* **RECORDS PROVIDED**:
★ ★ ★ ★

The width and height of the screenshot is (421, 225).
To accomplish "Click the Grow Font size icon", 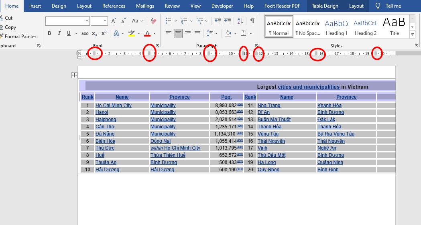I will pos(114,21).
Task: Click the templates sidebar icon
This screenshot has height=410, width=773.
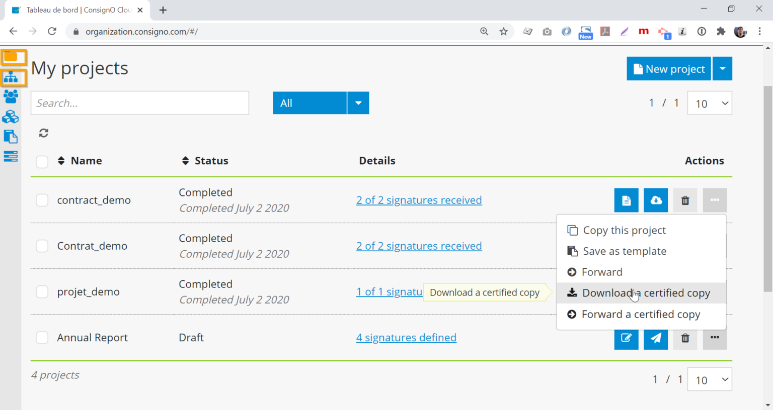Action: pyautogui.click(x=11, y=137)
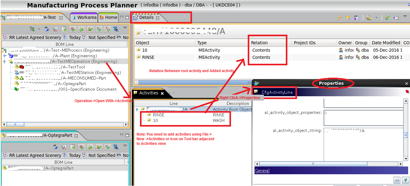Collapse the root activity node in Activities tree
410x186 pixels.
(137, 109)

★ ★ ★ ★

* **TASK DIRECTIONS**:
Every line from the one with "Task: Click the templates sidebar icon" through the end of the records is to be reproduced exactly, and the pictures are to be left out.

* **WRITTEN REPLY**:
Task: Click the templates sidebar icon
This screenshot has height=410, width=773.
Action: pyautogui.click(x=11, y=137)
Collapse the root activity node in Activities tree
410x186 pixels.
(137, 109)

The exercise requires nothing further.